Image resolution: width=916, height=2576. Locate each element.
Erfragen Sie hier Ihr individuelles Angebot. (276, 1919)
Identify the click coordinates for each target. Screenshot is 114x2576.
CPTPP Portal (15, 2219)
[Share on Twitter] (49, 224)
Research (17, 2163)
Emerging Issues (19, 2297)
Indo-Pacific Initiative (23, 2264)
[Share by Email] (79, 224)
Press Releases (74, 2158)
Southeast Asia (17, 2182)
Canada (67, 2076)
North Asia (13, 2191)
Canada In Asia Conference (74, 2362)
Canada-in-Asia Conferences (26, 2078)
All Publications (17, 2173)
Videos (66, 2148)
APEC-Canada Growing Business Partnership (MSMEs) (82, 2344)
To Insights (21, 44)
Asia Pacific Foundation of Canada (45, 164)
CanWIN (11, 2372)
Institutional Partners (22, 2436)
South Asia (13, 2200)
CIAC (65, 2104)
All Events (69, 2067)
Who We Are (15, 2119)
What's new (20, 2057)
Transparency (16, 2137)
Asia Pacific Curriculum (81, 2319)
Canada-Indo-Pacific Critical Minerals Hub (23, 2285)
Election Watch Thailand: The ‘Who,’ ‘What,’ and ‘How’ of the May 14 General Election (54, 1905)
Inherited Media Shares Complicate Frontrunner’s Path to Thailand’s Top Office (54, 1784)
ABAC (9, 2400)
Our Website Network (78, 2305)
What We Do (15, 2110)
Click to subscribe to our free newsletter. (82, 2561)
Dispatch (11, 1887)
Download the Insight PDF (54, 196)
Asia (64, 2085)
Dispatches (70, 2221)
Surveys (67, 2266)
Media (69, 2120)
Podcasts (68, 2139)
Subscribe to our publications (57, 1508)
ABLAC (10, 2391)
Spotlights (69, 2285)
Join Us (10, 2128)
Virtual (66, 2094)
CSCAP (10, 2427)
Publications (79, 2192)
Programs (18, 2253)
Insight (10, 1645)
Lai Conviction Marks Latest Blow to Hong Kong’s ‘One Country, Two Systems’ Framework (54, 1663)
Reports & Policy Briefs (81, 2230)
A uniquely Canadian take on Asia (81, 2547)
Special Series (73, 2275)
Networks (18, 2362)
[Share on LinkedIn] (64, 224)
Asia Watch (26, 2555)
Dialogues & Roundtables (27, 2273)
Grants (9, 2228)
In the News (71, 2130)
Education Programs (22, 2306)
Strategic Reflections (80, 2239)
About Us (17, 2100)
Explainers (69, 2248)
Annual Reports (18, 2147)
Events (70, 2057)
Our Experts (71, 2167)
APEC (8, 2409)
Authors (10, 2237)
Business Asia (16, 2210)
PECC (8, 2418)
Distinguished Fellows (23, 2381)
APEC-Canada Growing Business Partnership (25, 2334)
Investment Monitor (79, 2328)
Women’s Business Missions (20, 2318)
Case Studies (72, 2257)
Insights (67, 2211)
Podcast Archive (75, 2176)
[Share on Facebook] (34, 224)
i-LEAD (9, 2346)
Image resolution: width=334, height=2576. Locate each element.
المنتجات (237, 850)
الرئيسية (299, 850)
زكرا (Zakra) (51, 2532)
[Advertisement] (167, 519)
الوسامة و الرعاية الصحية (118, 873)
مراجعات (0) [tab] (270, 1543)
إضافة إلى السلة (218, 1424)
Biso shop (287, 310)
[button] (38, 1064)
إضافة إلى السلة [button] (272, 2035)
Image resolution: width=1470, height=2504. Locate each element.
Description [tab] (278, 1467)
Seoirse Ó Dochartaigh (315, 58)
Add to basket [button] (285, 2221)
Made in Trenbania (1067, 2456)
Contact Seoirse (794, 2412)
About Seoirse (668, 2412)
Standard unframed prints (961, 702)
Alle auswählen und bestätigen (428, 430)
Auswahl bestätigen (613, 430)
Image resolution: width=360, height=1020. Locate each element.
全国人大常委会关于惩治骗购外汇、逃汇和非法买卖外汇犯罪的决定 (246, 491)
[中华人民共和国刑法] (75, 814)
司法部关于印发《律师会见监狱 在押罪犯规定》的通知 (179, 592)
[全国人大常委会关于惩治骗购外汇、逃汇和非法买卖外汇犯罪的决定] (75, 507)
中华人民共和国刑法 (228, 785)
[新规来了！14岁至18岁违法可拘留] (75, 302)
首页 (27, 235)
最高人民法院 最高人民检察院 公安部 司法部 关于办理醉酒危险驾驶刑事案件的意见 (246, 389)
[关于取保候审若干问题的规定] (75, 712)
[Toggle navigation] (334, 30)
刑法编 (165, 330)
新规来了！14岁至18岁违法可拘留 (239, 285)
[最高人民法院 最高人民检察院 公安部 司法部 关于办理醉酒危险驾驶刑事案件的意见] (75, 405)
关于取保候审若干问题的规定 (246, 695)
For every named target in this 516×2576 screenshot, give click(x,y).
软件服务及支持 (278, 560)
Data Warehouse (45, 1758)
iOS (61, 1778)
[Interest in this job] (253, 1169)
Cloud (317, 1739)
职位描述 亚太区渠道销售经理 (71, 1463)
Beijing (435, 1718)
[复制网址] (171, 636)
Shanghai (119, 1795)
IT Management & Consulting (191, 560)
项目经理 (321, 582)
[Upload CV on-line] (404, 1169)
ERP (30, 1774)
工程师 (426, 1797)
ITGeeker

^^^^^^^^

Your task
Would you write down every record again, exactly?

Reply to the exercise
Image resolution: width=916, height=2576. Locate each element.
Erfragen Sie hier Ihr individuelles Angebot. (276, 1919)
Identify the click coordinates for each target. Screenshot is 114x2576.
CPTPP Portal (15, 2219)
[Share on Twitter] (49, 224)
Research (17, 2163)
Emerging Issues (19, 2297)
Indo-Pacific Initiative (23, 2264)
[Share by Email] (79, 224)
Press Releases (74, 2158)
Southeast Asia (17, 2182)
Canada (67, 2076)
North Asia (13, 2191)
Canada In Asia Conference (74, 2362)
Canada-in-Asia Conferences (26, 2078)
All Publications (17, 2173)
Videos (66, 2148)
APEC-Canada Growing Business Partnership (MSMEs) (82, 2344)
To Insights (21, 44)
Asia Pacific Foundation of Canada (45, 164)
CanWIN (11, 2372)
Institutional Partners (22, 2436)
South Asia (13, 2200)
CIAC (65, 2104)
All Events (69, 2067)
Who We Are (15, 2119)
What's new (20, 2057)
Transparency (16, 2137)
Asia Pacific Curriculum (81, 2319)
Canada-Indo-Pacific Critical Minerals Hub (23, 2285)
Election Watch Thailand: The ‘Who,’ ‘What,’ and ‘How’ of the May 14 General Election (54, 1905)
Inherited Media Shares Complicate Frontrunner’s Path to Thailand’s Top Office (54, 1784)
ABAC (9, 2400)
Our Website Network (78, 2305)
What We Do (15, 2110)
Click to subscribe to our free newsletter. (82, 2561)
Dispatch (11, 1887)
Download the Insight PDF (54, 196)
Asia (64, 2085)
Dispatches (70, 2221)
Surveys (67, 2266)
Media (69, 2120)
Podcasts (68, 2139)
Subscribe to our publications (57, 1508)
ABLAC (10, 2391)
Spotlights (69, 2285)
Join Us (10, 2128)
Virtual (66, 2094)
CSCAP (10, 2427)
Publications (79, 2192)
Programs (18, 2253)
Insight (10, 1645)
Lai Conviction Marks Latest Blow to Hong Kong’s ‘One Country, Two Systems’ Framework (54, 1663)
Reports & Policy Briefs (81, 2230)
A uniquely Canadian take on Asia (81, 2547)
Special Series (73, 2275)
Networks (18, 2362)
[Share on LinkedIn] (64, 224)
Asia Watch (26, 2555)
Dialogues & Roundtables (27, 2273)
Grants (9, 2228)
In the News (71, 2130)
Education Programs (22, 2306)
Strategic Reflections (80, 2239)
About Us (17, 2100)
Explainers (69, 2248)
Annual Reports (18, 2147)
Events (70, 2057)
Our Experts (71, 2167)
APEC (8, 2409)
Authors (10, 2237)
Business Asia (16, 2210)
PECC (8, 2418)
Distinguished Fellows (23, 2381)
APEC-Canada Growing Business Partnership (25, 2334)
Investment Monitor (79, 2328)
Women’s Business Missions (20, 2318)
Case Studies (72, 2257)
Insights (67, 2211)
Podcast Archive (75, 2176)
[Share on Facebook] (34, 224)
i-LEAD (9, 2346)
Image resolution: width=334, height=2576. Locate each element.
المنتجات (237, 850)
الرئيسية (299, 850)
زكرا (Zakra) (51, 2532)
[Advertisement] (167, 519)
الوسامة و الرعاية الصحية (118, 873)
مراجعات (0) [tab] (270, 1543)
إضافة إلى السلة (218, 1424)
Biso shop (287, 310)
[button] (38, 1064)
إضافة إلى السلة [button] (272, 2035)
Image resolution: width=1470, height=2504. Locate each element.
Description [tab] (278, 1467)
Seoirse Ó Dochartaigh (315, 58)
Add to basket [button] (285, 2221)
Made in Trenbania (1067, 2456)
Contact Seoirse (794, 2412)
About Seoirse (668, 2412)
Standard unframed prints (961, 702)
Alle auswählen und bestätigen (428, 430)
Auswahl bestätigen (613, 430)
Image resolution: width=360, height=1020. Locate each element.
全国人大常委会关于惩治骗购外汇、逃汇和非法买卖外汇犯罪的决定 (246, 491)
[中华人民共和国刑法] (75, 814)
司法部关于印发《律师会见监狱 在押罪犯规定》的通知 (179, 592)
[全国人大常委会关于惩治骗购外汇、逃汇和非法买卖外汇犯罪的决定] (75, 507)
中华人民共和国刑法 (228, 785)
[新规来了！14岁至18岁违法可拘留] (75, 302)
首页 (27, 235)
最高人民法院 最高人民检察院 公安部 司法部 关于办理醉酒危险驾驶刑事案件的意见 (246, 389)
[关于取保候审若干问题的规定] (75, 712)
[Toggle navigation] (334, 30)
刑法编 (165, 330)
新规来了！14岁至18岁违法可拘留 (239, 285)
[最高人民法院 最高人民检察院 公安部 司法部 关于办理醉酒危险驾驶刑事案件的意见] (75, 405)
关于取保候审若干问题的规定 (246, 695)
For every named target in this 516×2576 screenshot, give click(x,y).
软件服务及支持 (278, 560)
Data Warehouse (45, 1758)
iOS (61, 1778)
[Interest in this job] (253, 1169)
Cloud (317, 1739)
职位描述 亚太区渠道销售经理 (71, 1463)
Beijing (435, 1718)
[复制网址] (171, 636)
Shanghai (119, 1795)
IT Management & Consulting (191, 560)
项目经理 (321, 582)
[Upload CV on-line] (404, 1169)
ERP (30, 1774)
工程师 (426, 1797)
ITGeeker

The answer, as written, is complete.